"""
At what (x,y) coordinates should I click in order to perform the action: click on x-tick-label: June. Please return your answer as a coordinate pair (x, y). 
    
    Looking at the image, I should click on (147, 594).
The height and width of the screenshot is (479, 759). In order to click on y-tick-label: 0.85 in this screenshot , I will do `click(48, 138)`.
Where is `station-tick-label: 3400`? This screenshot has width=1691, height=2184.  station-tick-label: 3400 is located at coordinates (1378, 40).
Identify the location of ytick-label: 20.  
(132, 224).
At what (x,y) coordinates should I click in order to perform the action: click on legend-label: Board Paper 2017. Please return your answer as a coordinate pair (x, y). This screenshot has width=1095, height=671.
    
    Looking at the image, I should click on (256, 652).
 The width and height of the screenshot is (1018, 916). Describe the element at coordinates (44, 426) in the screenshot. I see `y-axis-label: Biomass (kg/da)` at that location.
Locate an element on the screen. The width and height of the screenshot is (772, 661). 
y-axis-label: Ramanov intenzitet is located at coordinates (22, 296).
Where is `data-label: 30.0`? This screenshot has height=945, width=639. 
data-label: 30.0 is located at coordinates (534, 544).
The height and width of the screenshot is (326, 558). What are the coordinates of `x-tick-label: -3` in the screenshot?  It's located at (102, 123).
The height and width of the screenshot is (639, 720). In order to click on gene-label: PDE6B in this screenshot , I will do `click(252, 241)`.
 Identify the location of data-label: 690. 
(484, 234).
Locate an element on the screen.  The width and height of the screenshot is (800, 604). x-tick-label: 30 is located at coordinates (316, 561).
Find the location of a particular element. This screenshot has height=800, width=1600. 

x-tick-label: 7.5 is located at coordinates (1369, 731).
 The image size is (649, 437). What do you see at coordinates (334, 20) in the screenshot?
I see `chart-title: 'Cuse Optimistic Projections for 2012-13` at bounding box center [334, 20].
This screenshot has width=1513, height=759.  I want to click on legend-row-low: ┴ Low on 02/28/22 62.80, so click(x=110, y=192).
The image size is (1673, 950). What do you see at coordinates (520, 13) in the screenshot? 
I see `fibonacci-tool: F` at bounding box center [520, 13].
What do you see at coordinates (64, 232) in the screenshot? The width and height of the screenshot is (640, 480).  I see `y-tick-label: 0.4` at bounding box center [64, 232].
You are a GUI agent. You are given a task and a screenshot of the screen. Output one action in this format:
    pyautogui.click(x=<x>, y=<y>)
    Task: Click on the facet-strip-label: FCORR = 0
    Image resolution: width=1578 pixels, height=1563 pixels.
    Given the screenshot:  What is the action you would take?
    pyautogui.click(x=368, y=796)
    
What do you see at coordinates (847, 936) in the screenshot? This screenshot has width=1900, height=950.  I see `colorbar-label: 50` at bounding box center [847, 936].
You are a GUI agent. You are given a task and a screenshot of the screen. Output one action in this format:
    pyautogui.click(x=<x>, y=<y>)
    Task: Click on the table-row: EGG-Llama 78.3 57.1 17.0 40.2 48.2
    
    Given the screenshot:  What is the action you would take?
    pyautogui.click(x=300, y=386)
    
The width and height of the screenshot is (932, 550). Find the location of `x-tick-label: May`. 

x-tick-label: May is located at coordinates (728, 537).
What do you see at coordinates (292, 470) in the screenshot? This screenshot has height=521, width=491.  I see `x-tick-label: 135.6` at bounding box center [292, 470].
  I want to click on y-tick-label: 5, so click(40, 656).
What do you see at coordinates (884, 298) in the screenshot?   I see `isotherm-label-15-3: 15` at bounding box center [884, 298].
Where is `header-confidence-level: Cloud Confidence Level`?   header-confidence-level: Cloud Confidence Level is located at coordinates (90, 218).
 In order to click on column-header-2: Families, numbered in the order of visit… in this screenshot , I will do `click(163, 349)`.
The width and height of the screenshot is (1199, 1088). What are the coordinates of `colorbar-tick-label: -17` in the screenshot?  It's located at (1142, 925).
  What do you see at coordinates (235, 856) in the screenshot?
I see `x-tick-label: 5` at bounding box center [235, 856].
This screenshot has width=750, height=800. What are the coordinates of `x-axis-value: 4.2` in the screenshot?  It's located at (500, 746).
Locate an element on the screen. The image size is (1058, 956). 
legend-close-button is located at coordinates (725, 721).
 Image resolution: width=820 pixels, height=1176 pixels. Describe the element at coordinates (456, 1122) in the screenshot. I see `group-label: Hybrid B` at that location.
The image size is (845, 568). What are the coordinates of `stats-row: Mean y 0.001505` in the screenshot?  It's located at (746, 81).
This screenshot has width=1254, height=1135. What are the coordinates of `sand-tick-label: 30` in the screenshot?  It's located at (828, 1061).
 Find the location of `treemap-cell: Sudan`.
"""
*Assignment*
Reproduce the entries verbatim, starting with the line that contains "In order to click on column-header-2: Families, numbered" and continuing through the line that contains "The width and height of the screenshot is (1199, 1088).".

*Completed exercise*
 In order to click on column-header-2: Families, numbered in the order of visit… in this screenshot , I will do `click(163, 349)`.
The width and height of the screenshot is (1199, 1088). What are the coordinates of `colorbar-tick-label: -17` in the screenshot?  It's located at (1142, 925).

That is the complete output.